Here, all four of the Separation Agreements delegate to the arbitrators the question of deciding whether their controversy is arbitrable. They do so by incorporating the rules of the AAA or JAMS, which provide that arbitrability issues should be decided by their arbitrators. (Schmilovich Agreement ¶ 6 (AAA); Stone Agreement ¶ 6 (AAA); Shaal Agreement ¶ 10 (JAMS); Shoshan Agreement ¶ 13 (JAMS)).

The AAA rules provide that "[t]he arbitrator shall have the power to rule on his or her own jurisdiction, including any objections with respect to the existence, scope or validity of the arbitration agreement." American Arbitration Association, Employment Arbitration Rules & Mediation Procedures, Rule 6(a) (2009), www.adr.org/sites/default/files/EmploymentRules_Web2119.pdf (last visited Aug. 30, 2022). Thus, the enforceability of the Shmilovich Agreement and the Stone Agreement has been delegated to the arbitrator for decision. See, e.g., McCoy, 2018 WL 550637, at *7 ("[T]he arbitration agreement incorporates the Employment Arbitration Rules of the [AAA.] . . . Accordingly, plaintiff and D&B agreed to arbitrate disputes regarding the enforceability of the arbitration agreement."); Lismore v.

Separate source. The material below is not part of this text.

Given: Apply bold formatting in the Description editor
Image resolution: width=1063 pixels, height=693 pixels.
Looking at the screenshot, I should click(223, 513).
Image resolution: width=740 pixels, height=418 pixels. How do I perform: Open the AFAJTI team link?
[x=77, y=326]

Société Générale Energy Corp., No. 11-CV-6705, 2012 WL 3577833, at *5 (S.D.N.Y. Aug. 17, 2012) ("[A] party who signs 'a contract containing an arbitration clause and incorporating by reference the AAA rules . . . cannot [later] disown its agreed-to obligation to arbitrate all disputes, including the question of arbitrability.' The 2010 Written Agreement's arbitration clause incorporates by reference the AAA's Rules for the Resolution of Employment Disputes [and thus] delegates to arbitrators the decision on arbitrability, including the question of the agreement's continued existence and viability.") (citations omitted) (quoting Contec Corp., 398 F.3d at 208).

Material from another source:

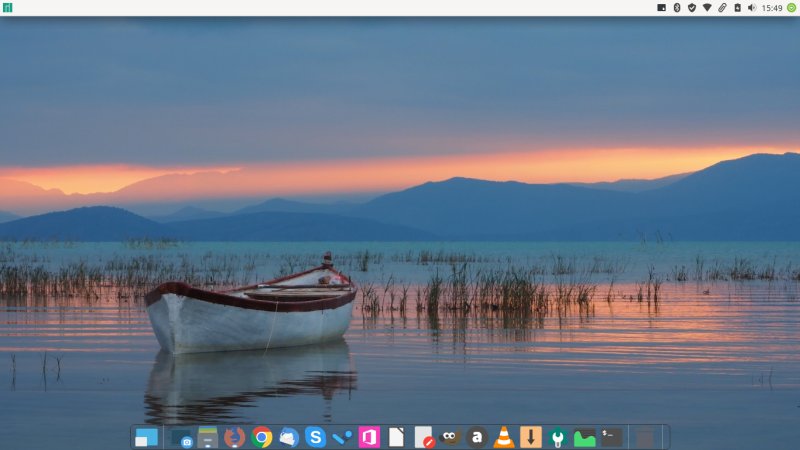The image size is (800, 450).
Task: Open the Wi-Fi network menu
Action: coord(707,7)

The JAMS rules provide that "[j]urisdictional and arbitrability disputes, including disputes over the formation, existence, validity, interpretation or scope of the agreement under which Arbitration is sought, and who are proper Parties to the Arbitration, shall be submitted to and ruled on by the Arbitrator. The Arbitrator has the authority to determine jurisdiction and arbitrability issues as a preliminary matter." Judicial Arbitration and Mediation Services, Inc., JAMS Comprehensive Arbitration Rules & Procedures, Rule 11(b) (2021), https://www.jamsadr.com/files/Uploads/Documents/JAMS-Rules/JAMS_Comprehensive_Arbitration_Rules-2021.pdf (last visited Aug. 30, 2022). Thus, the enforceability of the Shaal Agreement and the Shoshan Agreement has been delegated to the arbitrator. See, e.g., Mackris v. O'Reilly, No. 17 CIV. 9483, 2019 WL 11000205, at *6 (S.D.N.Y. Mar. 6, 2019) ("The Arbitration Clause in the Diamond Agreement incorporates the JAMS Comprehensive Arbitration Rules . . . . [T]here is no doubt that the Diamond Agreement also clearly and unmistakably delegates, in writing, the threshold question of arbitrability to an arbitrator.").

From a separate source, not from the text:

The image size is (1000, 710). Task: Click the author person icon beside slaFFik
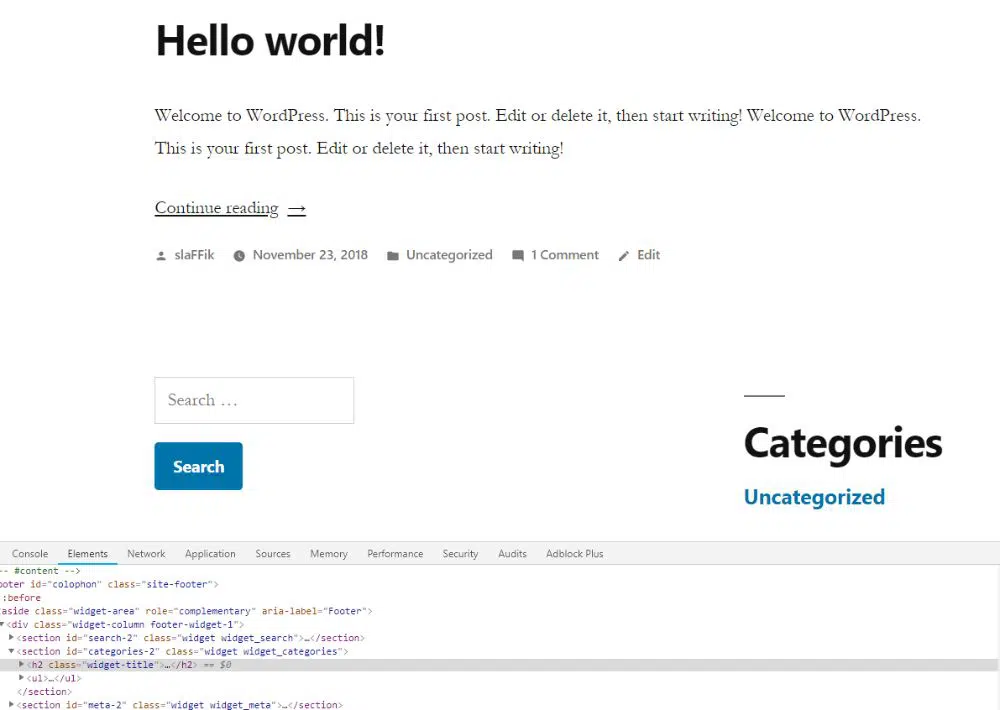tap(161, 256)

The Arbitration Plaintiffs, although disputing the overall validity of the Separation Agreements, do not dispute that the Separation Agreements delegate the question of enforceability to the arbitrator. (Opp'n to Mot. to Compel at 13). Nor could they. Cartagena Enters., Inc. v. J. Walter Thompson Co., No. 13 Civ. 4238, 2013 WL 5664992, at *3 (S.D.N.Y. Oct. 16, 2013) ("[P]arties who incorporate AAA rules into their Agreement are assenting to arbitrate issues of arbitrability."); Simon J. Burchett Photography, Inc. v. Maersk Line Ltd., No. 20-CV-3288, 2020 WL 8261580, at *7 (S.D.N.Y. Dec. 30, 2020) (applying same principles when dealing with incorporation of JAMS rules), report and recommendation adopted, 2021 WL 1040472, at *1 (S.D.N.Y. Mar. 18, 2021); Mackris, 2019 WL 11000205, at *6 (same).

Consequently, under Rent-A-Center the only means for the Court to decide the general challenges raised by these Plaintiffs—asserting unconscionability, coercion, and the like—is if these challenges are directed to the delegation clause specifically. See Rent-A-Center, 561 U.S. at 72, 130 S.Ct. 2772.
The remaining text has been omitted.